▶ [Given text]:
----------

5. George Washington
George Washington was the first President of the United States and was one of its founding fathers. On October 30, 1791 he wrote in a letter, “It is better to offer no excuse than a bad one.” The Father of the Nation never lied, but he forgot to return a book taken from the library. An inspection of the library ledger revealed that Volume #12 of the 14-volume collection of Common Debates was last checked out by the library patron George Washington and had not been returned. The news was considered a gaffe of the first president.
6. Gerald Ford
Gerald Ford was the 38th President of the United States. During the 1976 Presidential election he said, “There is no Soviet domination of Eastern Europe.” The moderator, Max Frankel, tried to clarify, but Ford insisted on what he already said and elaborated further “I don’t believe, uh, Mr. Frankel, that, uh, the Yugoslavians consider themselves dominated by the Soviet Union. I don’t believe that the Romanians consider themselves dominated… The United States does not concede that those countries are under the domination of the Soviet Union. As a matter of fact, I visited Poland, Yugoslavia, and Romania to make certain that the people of those countries understood that the President of the United States and the people of the United States are dedicated to their independence, their autonomy, and their freedom.”
7. Nicolas Sarkozy
Sarkozy de Nagy-Bocsa, better known as Nicolas Sarkozy, was the 23rd President of the French Republic from May 16, 2007 to May 15, 2012. As the reliance on nuclear energy was a hot issue during the elections, Mr. Sarkozy stated in Normandy during an election campaign that he had visited the Fukushima nuclear power plant after the tsunami. The socialist presidential candidate, Mr. Hollande, negated the statement after checking and said, “He never went there.” Sarkozy conceded to it and changing his stance said that he had sent his Ecology Minister Nathalie Kosciusko-Morizet to visit the Fukushima nuclear power plant.
8. Related to Harry S. Truman
Gaffes are so much associated with the U.S. Presidents that in case they fail to demonstrate one, the media takes care of it and ensures there is at least some gaffe related to the president, if not by the president. After the victory of Harry S. Truman in the elections, the Chicago Tribune made an embarrassing headline “Dewey Defeats Truman.” The headline was further projected when Truman was photographed holding the newspaper. In fact, the people behind the newspaper were overambitious to break the news about the election results and, relying upon their statistical data analysis, pronounced the victory of Truman.

----------

▶ [Source data]:

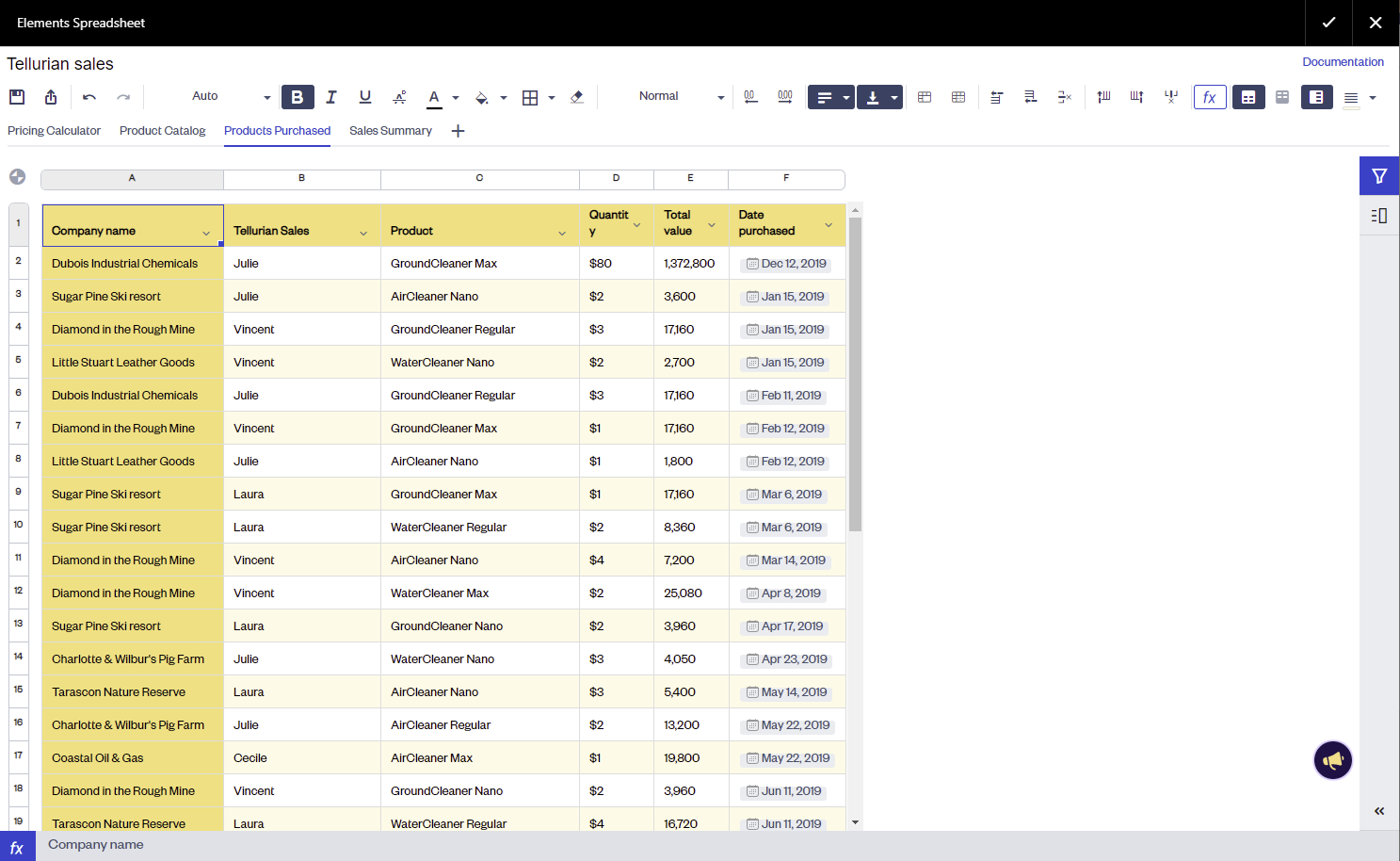Undo the last action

----------

▶ [Set of tasks]:
1 > In the text on presidential gaffes, condense the paragraph beginning "Sarkozy de Nagy-Bocsa, better known as Nicolas Sarkozy" into a short bulleted list that keeps its main facts.
2 > Translate this sentence from the text on presidential gaffes into Spanish: "On October 30, 1791 he wrote in a letter, “It is better to offer no excuse than a bad one.”"
3 > Write the next entry of the text on presidential gaffes, picking up right after its last sentence.
The material comes from a separate source.

▶ [Answers to each task]:
1 >
- Nicolas Sarkozy (Sarkozy de Nagy-Bocsa) was the 23rd President of the French Republic from May 16, 2007 to May 15, 2012.
- Reliance on nuclear energy was a hot election issue.
- Campaigning in Normandy, Sarkozy said he had visited the Fukushima nuclear power plant after the tsunami.
- After checking, the socialist candidate, Mr. Hollande, said, "He never went there."
- Sarkozy conceded and said instead that he had sent his Ecology Minister, Nathalie Kosciusko-Morizet, to visit the plant.

2 > El 30 de octubre de 1791 escribió en una carta: «Es mejor no ofrecer ninguna excusa que ofrecer una mala».

3 >
9. Media Gaffe about Putin
Putin’s burial became a hot topic for bloggers due to a slip of the tongue by newsreader Maria Bukhtuyeva, a newsreader from Krasnoyarsk. She said on air at the TVK television channel “Shall we bury Vladimir Putin?” In fact, Prokhorov had proposed a referendum on shifting Vladimir Lenin’s body preserved after his death in 1924 and since then kept at the Museum Mausoleum. The question was: “Should Vladimir Lenin’s body be removed from there and buried?” The newsreader substituted “Putin” for “Lenin” during the broadcast, and it was quite a sensational remark for a large number of audiences.
10. Jimmy Carter
Jimmy Carter was the 39th President of the United States. He was the only Nobel Laureate U.S. President. He was also the only U.S. President interviewed by Playboy for the November, 1976, issue. He said, “I’ve looked on a lot of women with lust. I’ve committed adultery in my heart many times.” He was mocked for consulting a child on policy matters as he revealed in the 1980 election debate between him and Reagan. He said, “I had a discussion with my daughter Amy the other day before I came here to ask her what the most important issue was. She said she thought the control of nuclear weaponry.”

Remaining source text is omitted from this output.